The Trump Tariffs have sent the global equities markets into crash mode as the DJIA futures are down over 1,200 points, with the S&P 500 down 200. Metals are also lower in response to the liquidity squeeze but are still the preferred asset to paper.

The U.S. dollar index futures (-1.36%) are down to 102.895, while the 10-year yield is down 1.42%) to 4.077%, while the 30-year yield is down 1.80% to 4.469%.

Gold (-0.44%), silver (-1.80%), copper (-2.21%), and oil (-3.05%) are all down.

Risk barometer Bitcoin is down 1.12% to $83,674 and remains in bear market territory, down 23.5% from the top.

Stocks

The Trump "Liberation Day" has sent stocks reeling overnight, with the DJIA off over 1,200 points and the S&P 500 down 200. I was rather shocked to learn that Treasury Secretary Scott Bessent was quoted as saying that "the tariffs have little to do with the stock market sell-off" when there isn't a newspaper article or financial blog that doesn't lay the blame for the crash directly on the tariffs.
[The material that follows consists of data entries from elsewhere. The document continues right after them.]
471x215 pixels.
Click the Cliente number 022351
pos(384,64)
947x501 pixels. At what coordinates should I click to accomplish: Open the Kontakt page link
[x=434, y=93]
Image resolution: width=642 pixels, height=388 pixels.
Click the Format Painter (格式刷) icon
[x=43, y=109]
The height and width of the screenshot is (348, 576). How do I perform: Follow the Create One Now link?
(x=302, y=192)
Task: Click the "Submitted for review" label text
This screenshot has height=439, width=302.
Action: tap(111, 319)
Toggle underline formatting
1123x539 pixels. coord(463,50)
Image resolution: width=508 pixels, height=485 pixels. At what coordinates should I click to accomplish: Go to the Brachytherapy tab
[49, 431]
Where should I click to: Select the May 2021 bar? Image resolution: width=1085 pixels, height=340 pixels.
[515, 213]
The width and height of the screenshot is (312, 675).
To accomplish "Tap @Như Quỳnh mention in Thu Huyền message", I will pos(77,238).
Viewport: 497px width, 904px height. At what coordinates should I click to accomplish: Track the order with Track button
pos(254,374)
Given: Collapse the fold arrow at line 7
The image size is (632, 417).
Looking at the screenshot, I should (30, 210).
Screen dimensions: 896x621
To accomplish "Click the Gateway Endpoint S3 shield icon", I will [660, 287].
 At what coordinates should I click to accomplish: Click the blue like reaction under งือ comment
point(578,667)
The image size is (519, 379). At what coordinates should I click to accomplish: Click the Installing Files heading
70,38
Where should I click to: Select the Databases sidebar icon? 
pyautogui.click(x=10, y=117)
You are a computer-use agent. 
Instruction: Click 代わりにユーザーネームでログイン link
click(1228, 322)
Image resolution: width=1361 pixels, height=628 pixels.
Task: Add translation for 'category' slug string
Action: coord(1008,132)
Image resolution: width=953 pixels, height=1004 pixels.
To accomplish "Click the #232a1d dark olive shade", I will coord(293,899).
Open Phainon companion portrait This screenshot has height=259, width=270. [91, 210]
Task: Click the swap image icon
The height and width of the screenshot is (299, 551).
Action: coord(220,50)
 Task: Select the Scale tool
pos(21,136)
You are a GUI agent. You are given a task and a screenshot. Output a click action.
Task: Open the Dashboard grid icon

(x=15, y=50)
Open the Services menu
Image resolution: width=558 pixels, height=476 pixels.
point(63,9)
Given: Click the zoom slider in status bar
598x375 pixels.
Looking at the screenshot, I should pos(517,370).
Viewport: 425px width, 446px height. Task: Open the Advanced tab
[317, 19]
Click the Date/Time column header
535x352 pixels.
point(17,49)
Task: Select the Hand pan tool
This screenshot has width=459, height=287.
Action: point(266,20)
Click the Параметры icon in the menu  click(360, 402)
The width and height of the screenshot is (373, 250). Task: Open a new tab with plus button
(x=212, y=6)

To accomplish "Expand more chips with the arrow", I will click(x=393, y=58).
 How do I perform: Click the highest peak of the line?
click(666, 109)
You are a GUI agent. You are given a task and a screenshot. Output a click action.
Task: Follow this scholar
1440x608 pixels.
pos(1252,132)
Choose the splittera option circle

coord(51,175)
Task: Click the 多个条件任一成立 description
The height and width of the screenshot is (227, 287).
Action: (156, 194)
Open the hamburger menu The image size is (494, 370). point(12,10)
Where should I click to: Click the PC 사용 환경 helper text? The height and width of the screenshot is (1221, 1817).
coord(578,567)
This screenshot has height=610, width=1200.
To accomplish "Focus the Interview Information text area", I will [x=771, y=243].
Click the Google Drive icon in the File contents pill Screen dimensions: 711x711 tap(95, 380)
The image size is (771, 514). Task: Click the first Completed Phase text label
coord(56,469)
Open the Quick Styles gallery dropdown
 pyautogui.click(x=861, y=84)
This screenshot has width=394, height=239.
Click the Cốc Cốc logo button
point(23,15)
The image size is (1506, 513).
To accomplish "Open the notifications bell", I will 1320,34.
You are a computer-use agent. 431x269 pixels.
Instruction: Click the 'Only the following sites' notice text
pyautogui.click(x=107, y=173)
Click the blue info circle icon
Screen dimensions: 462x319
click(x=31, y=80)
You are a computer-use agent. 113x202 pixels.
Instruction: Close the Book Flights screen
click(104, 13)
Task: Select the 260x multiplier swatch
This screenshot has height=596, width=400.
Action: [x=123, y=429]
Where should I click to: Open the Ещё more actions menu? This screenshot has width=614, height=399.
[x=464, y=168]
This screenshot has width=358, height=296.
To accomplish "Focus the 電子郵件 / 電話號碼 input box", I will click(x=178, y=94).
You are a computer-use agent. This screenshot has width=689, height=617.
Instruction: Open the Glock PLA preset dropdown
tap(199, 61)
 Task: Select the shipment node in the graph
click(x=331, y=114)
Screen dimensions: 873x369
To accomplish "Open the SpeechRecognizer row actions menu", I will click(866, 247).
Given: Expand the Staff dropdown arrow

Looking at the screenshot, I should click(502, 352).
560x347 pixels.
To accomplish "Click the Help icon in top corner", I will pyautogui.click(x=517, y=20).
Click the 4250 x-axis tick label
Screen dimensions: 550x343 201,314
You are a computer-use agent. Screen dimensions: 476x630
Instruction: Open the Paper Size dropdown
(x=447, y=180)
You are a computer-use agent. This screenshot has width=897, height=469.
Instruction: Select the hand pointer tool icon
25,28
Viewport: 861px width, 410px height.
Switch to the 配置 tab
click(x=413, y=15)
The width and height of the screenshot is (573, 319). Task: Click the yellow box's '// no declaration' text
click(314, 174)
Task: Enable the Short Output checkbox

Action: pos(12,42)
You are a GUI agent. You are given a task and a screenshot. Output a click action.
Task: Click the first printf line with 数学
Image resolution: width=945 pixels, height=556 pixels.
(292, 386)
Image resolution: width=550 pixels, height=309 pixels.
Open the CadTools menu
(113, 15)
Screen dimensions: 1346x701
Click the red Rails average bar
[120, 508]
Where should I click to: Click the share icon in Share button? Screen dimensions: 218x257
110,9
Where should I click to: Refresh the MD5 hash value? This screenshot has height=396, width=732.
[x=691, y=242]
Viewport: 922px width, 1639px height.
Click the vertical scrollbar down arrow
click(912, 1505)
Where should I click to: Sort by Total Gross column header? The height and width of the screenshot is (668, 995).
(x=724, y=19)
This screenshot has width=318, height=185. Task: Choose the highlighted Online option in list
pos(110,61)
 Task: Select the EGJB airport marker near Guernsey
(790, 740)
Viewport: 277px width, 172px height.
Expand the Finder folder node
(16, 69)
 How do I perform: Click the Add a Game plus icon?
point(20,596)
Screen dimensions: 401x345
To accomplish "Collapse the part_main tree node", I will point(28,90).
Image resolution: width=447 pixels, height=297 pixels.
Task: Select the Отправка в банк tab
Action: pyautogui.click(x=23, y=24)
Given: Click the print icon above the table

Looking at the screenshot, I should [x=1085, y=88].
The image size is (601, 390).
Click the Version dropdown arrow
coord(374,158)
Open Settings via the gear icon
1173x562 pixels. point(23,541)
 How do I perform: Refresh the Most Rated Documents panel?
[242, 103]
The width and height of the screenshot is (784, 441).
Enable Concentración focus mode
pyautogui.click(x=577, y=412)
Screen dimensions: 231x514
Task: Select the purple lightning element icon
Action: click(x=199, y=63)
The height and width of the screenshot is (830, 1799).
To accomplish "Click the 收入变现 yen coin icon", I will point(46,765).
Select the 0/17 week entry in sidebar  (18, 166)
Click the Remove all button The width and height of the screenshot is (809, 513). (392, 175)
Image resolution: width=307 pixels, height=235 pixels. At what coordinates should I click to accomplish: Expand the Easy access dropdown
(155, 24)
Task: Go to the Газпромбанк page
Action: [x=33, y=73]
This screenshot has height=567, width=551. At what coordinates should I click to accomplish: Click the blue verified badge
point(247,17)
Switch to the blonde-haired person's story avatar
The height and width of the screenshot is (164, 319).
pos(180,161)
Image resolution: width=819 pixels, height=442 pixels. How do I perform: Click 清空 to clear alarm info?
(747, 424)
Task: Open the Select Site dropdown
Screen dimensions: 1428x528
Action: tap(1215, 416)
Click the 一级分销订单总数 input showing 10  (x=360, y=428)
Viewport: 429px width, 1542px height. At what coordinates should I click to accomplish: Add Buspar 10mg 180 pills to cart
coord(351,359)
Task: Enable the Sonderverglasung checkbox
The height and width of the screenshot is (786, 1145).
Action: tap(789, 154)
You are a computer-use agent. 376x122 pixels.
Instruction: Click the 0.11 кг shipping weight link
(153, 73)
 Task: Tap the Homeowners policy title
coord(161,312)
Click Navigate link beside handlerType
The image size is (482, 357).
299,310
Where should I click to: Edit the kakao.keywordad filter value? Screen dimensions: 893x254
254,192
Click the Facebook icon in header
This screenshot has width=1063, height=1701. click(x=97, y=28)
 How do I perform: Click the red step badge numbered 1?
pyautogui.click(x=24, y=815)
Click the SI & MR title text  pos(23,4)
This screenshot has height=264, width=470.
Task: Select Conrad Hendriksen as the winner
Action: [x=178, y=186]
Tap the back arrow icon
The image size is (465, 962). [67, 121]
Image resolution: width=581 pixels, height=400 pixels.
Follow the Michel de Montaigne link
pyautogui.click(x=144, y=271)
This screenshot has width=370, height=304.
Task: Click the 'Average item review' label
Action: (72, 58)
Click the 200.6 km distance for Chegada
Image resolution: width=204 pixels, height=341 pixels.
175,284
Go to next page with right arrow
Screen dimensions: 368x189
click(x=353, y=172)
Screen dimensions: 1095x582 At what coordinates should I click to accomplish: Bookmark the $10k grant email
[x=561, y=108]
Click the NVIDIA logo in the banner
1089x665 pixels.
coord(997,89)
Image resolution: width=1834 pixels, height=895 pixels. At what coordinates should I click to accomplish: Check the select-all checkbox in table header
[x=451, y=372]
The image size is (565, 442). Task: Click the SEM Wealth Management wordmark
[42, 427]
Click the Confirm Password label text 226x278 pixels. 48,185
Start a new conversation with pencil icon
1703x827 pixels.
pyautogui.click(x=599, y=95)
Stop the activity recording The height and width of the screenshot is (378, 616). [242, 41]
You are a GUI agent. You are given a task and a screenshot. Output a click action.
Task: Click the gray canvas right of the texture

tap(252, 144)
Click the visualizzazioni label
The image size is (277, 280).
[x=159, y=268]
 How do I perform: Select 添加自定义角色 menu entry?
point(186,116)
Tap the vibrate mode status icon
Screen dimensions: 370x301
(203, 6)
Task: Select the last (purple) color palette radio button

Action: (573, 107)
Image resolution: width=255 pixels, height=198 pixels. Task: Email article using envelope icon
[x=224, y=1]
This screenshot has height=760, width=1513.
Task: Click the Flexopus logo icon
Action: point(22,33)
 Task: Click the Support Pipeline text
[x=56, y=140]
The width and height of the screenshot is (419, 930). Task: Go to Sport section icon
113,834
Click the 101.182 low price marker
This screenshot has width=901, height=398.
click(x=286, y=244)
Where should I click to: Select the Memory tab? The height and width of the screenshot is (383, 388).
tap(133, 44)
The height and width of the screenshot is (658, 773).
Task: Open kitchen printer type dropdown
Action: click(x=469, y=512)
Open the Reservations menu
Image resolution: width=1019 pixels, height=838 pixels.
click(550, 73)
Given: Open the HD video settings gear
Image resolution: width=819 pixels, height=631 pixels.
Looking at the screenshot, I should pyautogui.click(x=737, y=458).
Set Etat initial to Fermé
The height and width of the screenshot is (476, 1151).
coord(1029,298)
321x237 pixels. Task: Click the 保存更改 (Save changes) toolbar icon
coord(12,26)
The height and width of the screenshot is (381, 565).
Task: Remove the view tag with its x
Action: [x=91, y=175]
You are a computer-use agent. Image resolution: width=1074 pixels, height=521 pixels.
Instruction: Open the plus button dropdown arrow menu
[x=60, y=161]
Markets have rallied in the past two sessions as institutional money flow usually enters the fray at the end of the month and during the first few sessions. That has taken the RSI out of oversold status up to the 45 level, but with stocks in full overnight retreat, I am looking for a retest of the lows around $546 for the SPY:US and a move below 30 for the RSI. IF we can find support at the retest, then there is a reasonable chance for a rally. However, simply being in an oversold

condition does not ensure a bounce, and it surely does not prevent the February top at $613.23 from being THE top. Bear markets always arrive like a thief in the night, with most of the valuables seen as "missing" only after you awake in the morning. That is what this market feels like after sixteen years of babysitting by the Fed, and the White House has suddenly reversed from benevolent overseers to vindictive dictators.

Scott Bessent says that the markets are not being affected negatively by the tariff wars. . .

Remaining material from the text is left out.